PROBLEM DETAILS:
Take the data below and extract the lines from the one with "NOTICIAS AL DIA (98, 256)" to the one with "Visiting Jackson (1546, 111)", inclusive, exactly as written.

***** EXTRACTED MATERIAL *****

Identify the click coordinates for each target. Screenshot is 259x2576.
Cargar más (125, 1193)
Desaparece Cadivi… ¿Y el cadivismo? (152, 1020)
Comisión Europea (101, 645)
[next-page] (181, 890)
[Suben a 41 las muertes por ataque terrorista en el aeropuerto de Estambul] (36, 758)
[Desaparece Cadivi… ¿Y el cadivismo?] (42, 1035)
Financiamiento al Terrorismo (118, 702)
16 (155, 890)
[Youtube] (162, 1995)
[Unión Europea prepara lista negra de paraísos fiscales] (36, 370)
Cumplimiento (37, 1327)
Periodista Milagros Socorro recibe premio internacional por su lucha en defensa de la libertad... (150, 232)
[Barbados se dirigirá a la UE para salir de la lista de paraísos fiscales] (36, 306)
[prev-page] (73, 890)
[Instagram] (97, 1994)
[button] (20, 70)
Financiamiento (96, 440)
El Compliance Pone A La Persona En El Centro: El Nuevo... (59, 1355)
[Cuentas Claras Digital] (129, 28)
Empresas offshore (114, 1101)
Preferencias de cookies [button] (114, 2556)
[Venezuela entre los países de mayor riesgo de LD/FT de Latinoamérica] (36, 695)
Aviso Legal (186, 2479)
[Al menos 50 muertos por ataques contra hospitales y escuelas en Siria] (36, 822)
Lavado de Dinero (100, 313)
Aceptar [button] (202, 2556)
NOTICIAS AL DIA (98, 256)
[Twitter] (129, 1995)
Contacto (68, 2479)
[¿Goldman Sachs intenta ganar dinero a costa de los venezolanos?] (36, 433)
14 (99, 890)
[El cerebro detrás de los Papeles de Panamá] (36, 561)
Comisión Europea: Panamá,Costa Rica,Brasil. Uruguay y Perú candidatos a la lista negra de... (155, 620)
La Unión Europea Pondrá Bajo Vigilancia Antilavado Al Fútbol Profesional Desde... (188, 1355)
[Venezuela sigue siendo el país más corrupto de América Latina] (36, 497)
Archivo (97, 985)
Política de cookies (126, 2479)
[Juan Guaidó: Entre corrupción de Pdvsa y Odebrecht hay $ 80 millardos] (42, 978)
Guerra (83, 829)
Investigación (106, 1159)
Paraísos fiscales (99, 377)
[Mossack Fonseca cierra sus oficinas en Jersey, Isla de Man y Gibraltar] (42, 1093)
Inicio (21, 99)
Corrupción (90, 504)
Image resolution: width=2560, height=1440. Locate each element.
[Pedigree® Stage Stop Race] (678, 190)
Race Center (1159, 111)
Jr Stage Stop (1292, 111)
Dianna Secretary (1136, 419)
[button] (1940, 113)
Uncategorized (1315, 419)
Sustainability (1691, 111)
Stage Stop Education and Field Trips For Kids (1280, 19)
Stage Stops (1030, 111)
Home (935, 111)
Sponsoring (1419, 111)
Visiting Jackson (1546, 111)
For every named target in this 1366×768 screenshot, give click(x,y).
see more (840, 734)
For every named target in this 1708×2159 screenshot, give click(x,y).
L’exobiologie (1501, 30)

*****

RESPONSE AREA:
NOTICIAS AL DIA (98, 256)
[Twitter] (129, 1995)
Contacto (68, 2479)
[¿Goldman Sachs intenta ganar dinero a costa de los venezolanos?] (36, 433)
14 (99, 890)
[El cerebro detrás de los Papeles de Panamá] (36, 561)
Comisión Europea: Panamá,Costa Rica,Brasil. Uruguay y Perú candidatos a la lista negra de... (155, 620)
La Unión Europea Pondrá Bajo Vigilancia Antilavado Al Fútbol Profesional Desde... (188, 1355)
[Venezuela sigue siendo el país más corrupto de América Latina] (36, 497)
Archivo (97, 985)
Política de cookies (126, 2479)
[Juan Guaidó: Entre corrupción de Pdvsa y Odebrecht hay $ 80 millardos] (42, 978)
Guerra (83, 829)
Investigación (106, 1159)
Paraísos fiscales (99, 377)
[Mossack Fonseca cierra sus oficinas en Jersey, Isla de Man y Gibraltar] (42, 1093)
Inicio (21, 99)
Corrupción (90, 504)
Image resolution: width=2560, height=1440. Locate each element.
[Pedigree® Stage Stop Race] (678, 190)
Race Center (1159, 111)
Jr Stage Stop (1292, 111)
Dianna Secretary (1136, 419)
[button] (1940, 113)
Uncategorized (1315, 419)
Sustainability (1691, 111)
Stage Stop Education and Field Trips For Kids (1280, 19)
Stage Stops (1030, 111)
Home (935, 111)
Sponsoring (1419, 111)
Visiting Jackson (1546, 111)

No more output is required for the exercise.